Projeto de Lei foi aprovado no Senado
O Código Civil poderá ser alterado para esclarecer que a pensão alimentícia cessa com o óbito do alimentante e ao espólio cabe apenas pagar ao credor de alimentos as dívidas remanescentes. É o que prevê projeto de lei (PLS 61/09) aprovado nesta quarta-feira (16) pela Comissão de Constituição, Justiça e Cidadania (CCJ), em decisão terminativa, que visa, segundo o autor, senador Expedito Júnior (PR-RO), acabar com “conflito de interpretação entre os textos dos artigos” da Lei 10.406/02.

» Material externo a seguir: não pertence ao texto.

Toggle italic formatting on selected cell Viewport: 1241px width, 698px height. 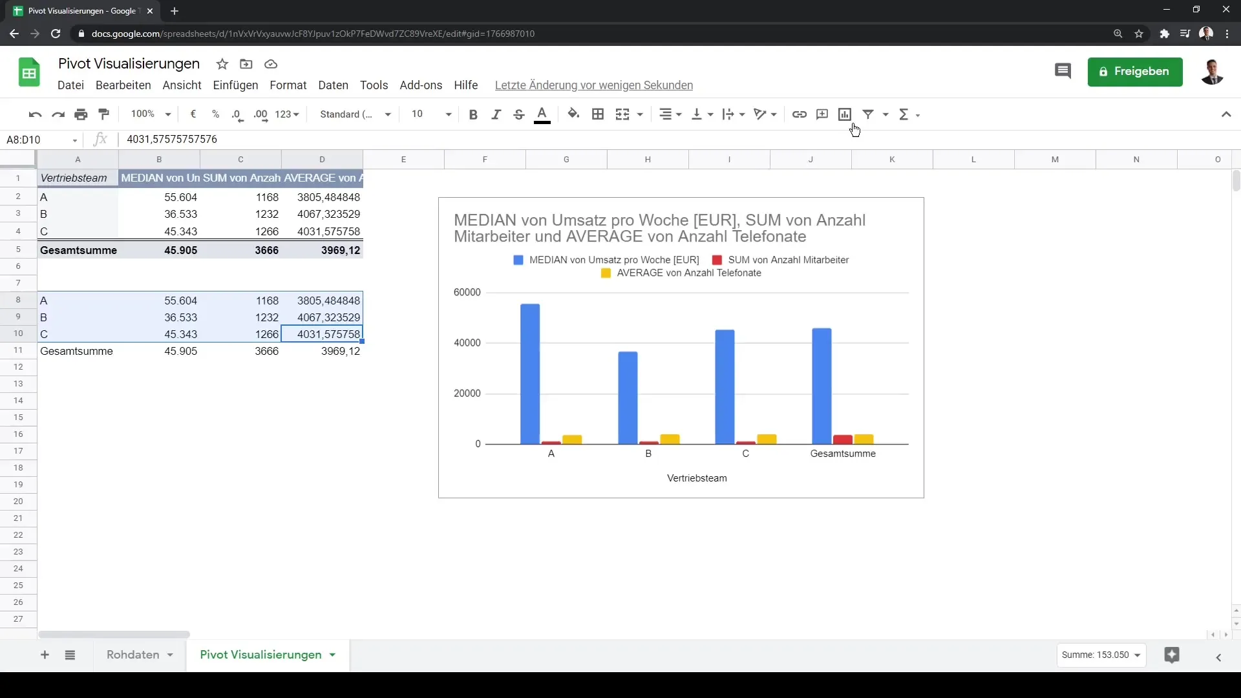pos(496,114)
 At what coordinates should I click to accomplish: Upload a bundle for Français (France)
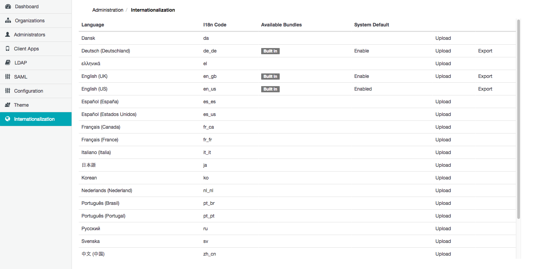click(x=443, y=140)
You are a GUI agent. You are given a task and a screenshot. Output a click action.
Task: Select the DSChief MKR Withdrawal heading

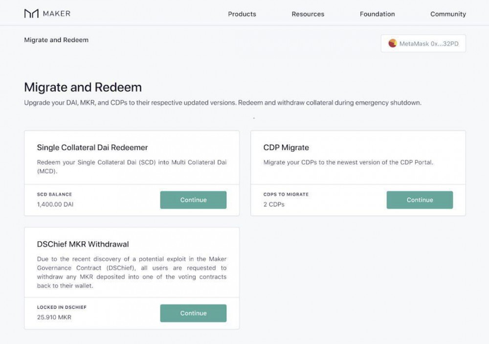tap(83, 244)
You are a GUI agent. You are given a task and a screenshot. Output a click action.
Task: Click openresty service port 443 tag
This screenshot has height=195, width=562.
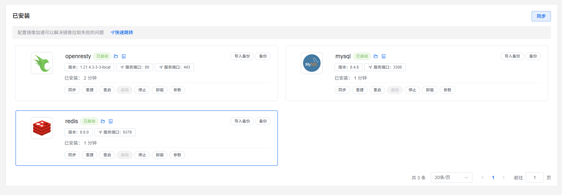click(175, 67)
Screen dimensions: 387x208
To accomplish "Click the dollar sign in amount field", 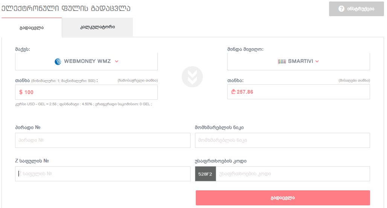I will pos(21,92).

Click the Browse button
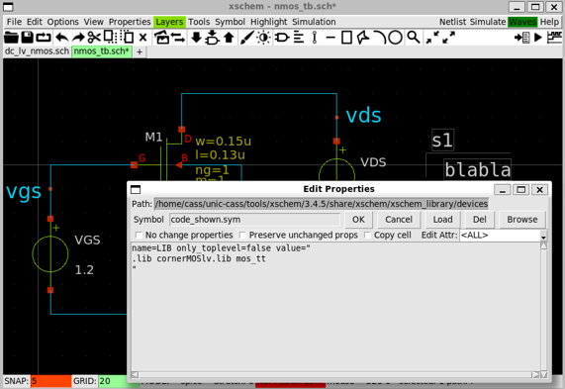tap(522, 220)
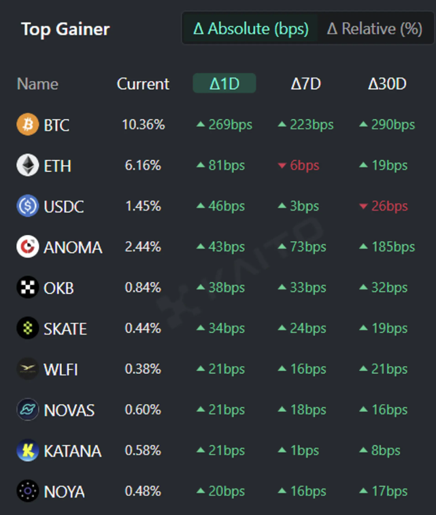Select the NOYA circular icon

[28, 491]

De acordo com o artigo 1700 do Código Civil, “a obrigação de prestar alimentos transmite-se aos herdeiros do devedor, na forma do artigo 1694″. Esse último dispositivo, no entanto, dispõe que “podem os parentes, os cônjuges ou companheiros pedir uns aos outros os alimentos de que necessitem para viver de modo compatível com a sua condição social, inclusive para atender às necessidades de sua educação”.
Expedito Júnior explica que pais, filhos, avós, irmãos e ex-maridos estão entre as pessoas indicadas para prestar alimentos, pois são parentes em linha reta ou colateral. Mas ressalta que é preciso esclarecer que heranças, espólios e doações têm natureza diversa de pensões alimentícias e devem suportar exclusivamente as dívidas deixadas pelo falecido, inclusive as de natureza alimentar, “sem o caráter continuado e personalíssimo das pensões de alimentos”.